## EXERCISE GOAL:
Edit the data between the lines holding "This screenshot has width=1372, height=879." and "point(606,465)", inclusive, changing "Debug" to "Output" and leaving everything else unchanged. Return only those lines.

A run of records:
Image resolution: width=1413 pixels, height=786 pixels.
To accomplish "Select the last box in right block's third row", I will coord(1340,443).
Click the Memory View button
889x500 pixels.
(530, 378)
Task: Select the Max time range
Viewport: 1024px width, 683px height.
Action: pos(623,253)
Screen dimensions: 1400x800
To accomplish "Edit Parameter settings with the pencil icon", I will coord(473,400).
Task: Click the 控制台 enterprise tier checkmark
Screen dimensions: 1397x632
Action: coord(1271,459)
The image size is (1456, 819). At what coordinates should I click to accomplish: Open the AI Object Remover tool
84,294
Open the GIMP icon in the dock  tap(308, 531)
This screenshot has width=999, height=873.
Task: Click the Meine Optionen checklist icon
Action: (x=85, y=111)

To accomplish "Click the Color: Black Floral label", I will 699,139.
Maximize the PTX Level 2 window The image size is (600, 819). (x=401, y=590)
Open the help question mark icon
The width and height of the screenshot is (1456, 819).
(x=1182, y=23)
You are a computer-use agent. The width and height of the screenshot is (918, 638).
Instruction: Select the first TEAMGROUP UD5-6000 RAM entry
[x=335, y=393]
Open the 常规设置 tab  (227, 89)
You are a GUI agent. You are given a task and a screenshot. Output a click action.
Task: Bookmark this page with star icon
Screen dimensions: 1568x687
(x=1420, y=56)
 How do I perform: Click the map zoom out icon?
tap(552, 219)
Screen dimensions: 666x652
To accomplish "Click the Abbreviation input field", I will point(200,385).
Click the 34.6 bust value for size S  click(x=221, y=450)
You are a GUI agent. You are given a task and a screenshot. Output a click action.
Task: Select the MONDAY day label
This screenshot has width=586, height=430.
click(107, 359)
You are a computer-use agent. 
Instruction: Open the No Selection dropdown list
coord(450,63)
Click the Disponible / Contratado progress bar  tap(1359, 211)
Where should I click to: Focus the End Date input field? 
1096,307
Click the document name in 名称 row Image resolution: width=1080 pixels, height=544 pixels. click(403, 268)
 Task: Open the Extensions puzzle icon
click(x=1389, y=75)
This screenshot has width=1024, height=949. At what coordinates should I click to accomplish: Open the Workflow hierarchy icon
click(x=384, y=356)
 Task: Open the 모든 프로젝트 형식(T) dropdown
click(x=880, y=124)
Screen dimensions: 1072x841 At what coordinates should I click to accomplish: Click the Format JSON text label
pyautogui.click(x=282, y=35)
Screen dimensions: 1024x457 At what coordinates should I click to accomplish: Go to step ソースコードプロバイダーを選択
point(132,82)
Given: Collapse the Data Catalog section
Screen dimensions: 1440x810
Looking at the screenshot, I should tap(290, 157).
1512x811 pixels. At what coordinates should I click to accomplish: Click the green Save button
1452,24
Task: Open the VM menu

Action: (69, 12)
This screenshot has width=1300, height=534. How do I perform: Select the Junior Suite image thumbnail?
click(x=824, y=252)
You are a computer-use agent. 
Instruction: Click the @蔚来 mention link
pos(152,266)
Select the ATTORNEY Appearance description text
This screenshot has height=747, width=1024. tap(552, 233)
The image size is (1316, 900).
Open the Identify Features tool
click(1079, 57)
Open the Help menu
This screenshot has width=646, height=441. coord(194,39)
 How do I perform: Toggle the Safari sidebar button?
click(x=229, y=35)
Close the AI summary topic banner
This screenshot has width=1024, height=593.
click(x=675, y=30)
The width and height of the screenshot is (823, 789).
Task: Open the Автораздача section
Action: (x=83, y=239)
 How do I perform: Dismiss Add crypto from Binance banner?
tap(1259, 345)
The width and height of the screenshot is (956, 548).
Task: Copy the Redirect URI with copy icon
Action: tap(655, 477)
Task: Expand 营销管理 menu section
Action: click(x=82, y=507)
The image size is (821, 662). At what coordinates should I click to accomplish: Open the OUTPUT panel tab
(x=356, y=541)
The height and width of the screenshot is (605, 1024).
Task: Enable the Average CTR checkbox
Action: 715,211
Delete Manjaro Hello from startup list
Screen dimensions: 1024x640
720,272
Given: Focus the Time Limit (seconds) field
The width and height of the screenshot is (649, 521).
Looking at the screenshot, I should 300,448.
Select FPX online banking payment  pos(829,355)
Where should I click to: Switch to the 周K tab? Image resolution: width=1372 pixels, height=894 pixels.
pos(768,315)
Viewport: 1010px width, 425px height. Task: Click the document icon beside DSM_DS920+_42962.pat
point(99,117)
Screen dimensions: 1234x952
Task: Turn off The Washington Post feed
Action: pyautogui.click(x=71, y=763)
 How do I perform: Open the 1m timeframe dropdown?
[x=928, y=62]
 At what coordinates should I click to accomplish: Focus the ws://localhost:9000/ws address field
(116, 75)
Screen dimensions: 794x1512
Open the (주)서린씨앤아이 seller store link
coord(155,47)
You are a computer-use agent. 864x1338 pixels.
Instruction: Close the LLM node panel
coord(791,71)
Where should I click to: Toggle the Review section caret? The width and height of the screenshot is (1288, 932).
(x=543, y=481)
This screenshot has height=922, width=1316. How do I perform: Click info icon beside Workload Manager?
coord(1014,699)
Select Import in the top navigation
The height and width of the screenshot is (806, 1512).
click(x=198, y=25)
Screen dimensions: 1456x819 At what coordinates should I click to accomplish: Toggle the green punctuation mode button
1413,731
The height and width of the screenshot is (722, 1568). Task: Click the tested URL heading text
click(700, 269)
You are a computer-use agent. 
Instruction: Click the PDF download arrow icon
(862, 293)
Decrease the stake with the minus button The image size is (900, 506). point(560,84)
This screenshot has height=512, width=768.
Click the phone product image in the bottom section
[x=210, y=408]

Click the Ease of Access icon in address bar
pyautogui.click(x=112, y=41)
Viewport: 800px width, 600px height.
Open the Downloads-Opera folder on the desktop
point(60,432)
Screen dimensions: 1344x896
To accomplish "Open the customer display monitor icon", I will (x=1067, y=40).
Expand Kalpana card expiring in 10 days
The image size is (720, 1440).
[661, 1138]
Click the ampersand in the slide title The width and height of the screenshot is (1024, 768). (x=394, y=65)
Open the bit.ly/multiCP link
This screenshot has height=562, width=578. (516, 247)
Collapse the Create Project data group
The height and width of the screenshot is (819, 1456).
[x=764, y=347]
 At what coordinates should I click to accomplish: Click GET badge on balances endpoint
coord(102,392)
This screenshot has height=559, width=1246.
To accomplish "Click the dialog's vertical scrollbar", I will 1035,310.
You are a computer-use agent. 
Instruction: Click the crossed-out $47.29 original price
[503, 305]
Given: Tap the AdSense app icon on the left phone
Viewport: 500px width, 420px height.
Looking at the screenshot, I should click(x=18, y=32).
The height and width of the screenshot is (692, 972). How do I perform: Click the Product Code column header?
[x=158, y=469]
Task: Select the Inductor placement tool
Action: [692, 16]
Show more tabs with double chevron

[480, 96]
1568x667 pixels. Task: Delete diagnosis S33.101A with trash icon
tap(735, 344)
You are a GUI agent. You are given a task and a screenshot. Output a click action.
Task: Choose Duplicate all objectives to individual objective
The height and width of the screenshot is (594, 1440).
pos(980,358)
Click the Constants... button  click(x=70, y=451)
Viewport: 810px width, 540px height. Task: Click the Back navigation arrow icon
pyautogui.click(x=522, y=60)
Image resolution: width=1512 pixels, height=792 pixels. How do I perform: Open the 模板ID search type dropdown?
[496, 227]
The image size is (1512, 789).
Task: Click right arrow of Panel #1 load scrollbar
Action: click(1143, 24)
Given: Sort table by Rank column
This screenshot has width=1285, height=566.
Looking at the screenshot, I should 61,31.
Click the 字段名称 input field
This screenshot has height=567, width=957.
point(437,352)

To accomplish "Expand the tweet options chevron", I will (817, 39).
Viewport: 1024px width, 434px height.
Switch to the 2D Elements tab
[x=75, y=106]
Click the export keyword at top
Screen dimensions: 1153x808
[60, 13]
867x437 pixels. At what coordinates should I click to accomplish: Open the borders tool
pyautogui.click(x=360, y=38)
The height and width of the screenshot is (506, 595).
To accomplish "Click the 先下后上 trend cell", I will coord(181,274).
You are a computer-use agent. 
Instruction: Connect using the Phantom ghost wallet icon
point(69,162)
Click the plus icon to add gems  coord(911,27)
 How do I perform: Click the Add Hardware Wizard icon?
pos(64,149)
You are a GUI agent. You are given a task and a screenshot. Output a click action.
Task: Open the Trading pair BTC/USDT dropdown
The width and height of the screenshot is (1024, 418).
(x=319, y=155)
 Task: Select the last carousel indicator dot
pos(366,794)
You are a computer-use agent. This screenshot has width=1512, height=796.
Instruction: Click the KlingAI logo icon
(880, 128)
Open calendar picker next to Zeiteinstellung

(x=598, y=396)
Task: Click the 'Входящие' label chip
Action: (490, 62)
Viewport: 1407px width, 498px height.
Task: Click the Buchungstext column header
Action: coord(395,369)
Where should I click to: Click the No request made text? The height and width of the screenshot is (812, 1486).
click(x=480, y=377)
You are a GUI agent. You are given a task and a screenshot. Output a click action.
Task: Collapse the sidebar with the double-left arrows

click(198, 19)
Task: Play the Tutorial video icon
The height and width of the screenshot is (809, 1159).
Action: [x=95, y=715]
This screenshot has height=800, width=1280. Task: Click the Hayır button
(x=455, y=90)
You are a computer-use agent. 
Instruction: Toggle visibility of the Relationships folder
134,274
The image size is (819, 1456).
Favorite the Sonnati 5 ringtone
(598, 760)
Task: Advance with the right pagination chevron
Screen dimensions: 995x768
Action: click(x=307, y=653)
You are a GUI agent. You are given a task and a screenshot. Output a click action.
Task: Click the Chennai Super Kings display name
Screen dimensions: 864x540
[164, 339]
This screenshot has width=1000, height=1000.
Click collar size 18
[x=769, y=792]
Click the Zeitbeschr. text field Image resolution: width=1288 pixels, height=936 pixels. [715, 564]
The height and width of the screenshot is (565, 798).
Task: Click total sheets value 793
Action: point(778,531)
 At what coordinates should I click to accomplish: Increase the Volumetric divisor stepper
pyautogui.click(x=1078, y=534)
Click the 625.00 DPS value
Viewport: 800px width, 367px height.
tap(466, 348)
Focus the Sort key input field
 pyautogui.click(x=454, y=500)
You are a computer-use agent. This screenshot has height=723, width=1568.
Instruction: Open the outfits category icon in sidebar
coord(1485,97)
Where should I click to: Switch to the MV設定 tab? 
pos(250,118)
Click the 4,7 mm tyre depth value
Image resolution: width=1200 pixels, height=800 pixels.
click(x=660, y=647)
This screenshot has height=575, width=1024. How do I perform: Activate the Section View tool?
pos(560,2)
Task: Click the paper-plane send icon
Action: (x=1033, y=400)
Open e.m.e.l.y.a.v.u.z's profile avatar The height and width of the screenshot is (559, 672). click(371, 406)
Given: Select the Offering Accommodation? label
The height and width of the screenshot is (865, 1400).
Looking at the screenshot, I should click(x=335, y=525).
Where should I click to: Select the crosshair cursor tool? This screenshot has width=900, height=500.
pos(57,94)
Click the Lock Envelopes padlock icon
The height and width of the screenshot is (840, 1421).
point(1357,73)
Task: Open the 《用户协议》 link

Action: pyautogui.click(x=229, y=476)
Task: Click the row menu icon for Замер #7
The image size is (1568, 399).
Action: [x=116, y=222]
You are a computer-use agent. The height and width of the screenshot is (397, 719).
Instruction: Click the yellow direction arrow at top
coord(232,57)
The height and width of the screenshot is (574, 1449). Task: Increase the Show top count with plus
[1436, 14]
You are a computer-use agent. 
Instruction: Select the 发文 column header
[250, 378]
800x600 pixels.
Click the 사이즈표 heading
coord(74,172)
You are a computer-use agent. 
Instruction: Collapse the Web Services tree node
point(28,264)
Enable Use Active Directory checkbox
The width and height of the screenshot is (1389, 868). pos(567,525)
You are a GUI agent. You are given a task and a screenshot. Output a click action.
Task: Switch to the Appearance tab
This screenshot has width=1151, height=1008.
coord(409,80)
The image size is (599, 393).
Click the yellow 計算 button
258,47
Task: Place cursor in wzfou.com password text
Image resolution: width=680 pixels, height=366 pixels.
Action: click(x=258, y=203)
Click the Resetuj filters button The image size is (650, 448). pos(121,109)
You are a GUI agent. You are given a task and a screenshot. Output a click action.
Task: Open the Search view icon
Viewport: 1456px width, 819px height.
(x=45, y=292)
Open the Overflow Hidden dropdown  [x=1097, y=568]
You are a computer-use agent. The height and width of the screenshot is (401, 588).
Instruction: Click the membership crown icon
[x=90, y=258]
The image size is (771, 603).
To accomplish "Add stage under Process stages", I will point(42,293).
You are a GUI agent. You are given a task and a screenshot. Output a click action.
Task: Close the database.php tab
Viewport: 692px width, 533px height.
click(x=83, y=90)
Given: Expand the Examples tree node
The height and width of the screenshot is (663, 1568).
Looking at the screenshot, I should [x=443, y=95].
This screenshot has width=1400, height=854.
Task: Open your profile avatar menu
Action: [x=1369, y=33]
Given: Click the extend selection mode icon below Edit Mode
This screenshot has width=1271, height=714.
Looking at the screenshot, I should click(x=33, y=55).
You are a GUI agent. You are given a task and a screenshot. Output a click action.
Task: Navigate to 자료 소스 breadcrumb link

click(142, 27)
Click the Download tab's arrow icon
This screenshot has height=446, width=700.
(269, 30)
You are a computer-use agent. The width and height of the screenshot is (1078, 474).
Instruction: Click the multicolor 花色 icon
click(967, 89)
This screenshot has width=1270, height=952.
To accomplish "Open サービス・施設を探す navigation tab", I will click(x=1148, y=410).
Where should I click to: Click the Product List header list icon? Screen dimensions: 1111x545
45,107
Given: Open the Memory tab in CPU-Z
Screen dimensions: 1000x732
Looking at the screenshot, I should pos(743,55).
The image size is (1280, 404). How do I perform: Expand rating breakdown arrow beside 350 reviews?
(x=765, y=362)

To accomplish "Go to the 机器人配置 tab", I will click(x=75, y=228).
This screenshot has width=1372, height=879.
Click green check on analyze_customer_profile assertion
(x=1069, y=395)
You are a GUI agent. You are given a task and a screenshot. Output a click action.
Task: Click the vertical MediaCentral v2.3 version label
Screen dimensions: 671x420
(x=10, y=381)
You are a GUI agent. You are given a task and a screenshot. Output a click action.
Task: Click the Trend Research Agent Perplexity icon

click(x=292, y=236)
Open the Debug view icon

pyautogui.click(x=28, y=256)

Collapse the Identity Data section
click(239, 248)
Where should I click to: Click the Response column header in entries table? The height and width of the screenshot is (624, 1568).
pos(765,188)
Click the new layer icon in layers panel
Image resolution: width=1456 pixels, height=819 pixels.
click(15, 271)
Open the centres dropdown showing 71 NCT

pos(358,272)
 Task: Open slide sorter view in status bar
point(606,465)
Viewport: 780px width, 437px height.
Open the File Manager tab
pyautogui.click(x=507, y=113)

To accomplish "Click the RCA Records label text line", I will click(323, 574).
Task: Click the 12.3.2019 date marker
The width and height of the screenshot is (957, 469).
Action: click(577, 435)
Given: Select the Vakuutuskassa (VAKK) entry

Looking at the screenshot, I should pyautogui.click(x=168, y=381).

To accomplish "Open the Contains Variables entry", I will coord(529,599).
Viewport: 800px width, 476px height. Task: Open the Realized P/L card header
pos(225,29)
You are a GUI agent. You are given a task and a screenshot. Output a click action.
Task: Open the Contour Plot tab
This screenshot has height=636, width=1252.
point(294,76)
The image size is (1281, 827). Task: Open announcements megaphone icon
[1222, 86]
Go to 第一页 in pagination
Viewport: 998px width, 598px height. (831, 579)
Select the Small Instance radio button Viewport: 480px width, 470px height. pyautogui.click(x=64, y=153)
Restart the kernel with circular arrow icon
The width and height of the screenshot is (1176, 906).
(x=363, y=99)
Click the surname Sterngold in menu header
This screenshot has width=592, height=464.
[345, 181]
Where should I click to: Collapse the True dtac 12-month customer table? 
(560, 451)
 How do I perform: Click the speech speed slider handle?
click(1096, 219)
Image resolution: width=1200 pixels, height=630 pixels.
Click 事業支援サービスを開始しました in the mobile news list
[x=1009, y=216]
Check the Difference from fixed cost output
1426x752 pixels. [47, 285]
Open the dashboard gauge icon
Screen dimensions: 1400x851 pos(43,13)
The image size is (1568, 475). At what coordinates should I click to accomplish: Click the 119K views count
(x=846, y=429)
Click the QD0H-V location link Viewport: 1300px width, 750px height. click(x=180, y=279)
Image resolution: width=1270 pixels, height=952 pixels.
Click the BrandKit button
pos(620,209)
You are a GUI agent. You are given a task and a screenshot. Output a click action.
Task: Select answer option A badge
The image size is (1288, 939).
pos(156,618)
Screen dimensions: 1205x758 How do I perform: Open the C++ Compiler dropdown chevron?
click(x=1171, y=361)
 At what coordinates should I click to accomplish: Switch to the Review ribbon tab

## THE OUTPUT:
This screenshot has width=1372, height=879.
Click green check on analyze_customer_profile assertion
(x=1069, y=395)
You are a GUI agent. You are given a task and a screenshot. Output a click action.
Task: Click the vertical MediaCentral v2.3 version label
Screen dimensions: 671x420
(x=10, y=381)
You are a GUI agent. You are given a task and a screenshot. Output a click action.
Task: Click the Trend Research Agent Perplexity icon

click(x=292, y=236)
Open the Output view icon

pyautogui.click(x=28, y=256)

Collapse the Identity Data section
click(239, 248)
Where should I click to: Click the Response column header in entries table? The height and width of the screenshot is (624, 1568).
pos(765,188)
Click the new layer icon in layers panel
Image resolution: width=1456 pixels, height=819 pixels.
click(15, 271)
Open the centres dropdown showing 71 NCT

pos(358,272)
 Task: Open slide sorter view in status bar
point(606,465)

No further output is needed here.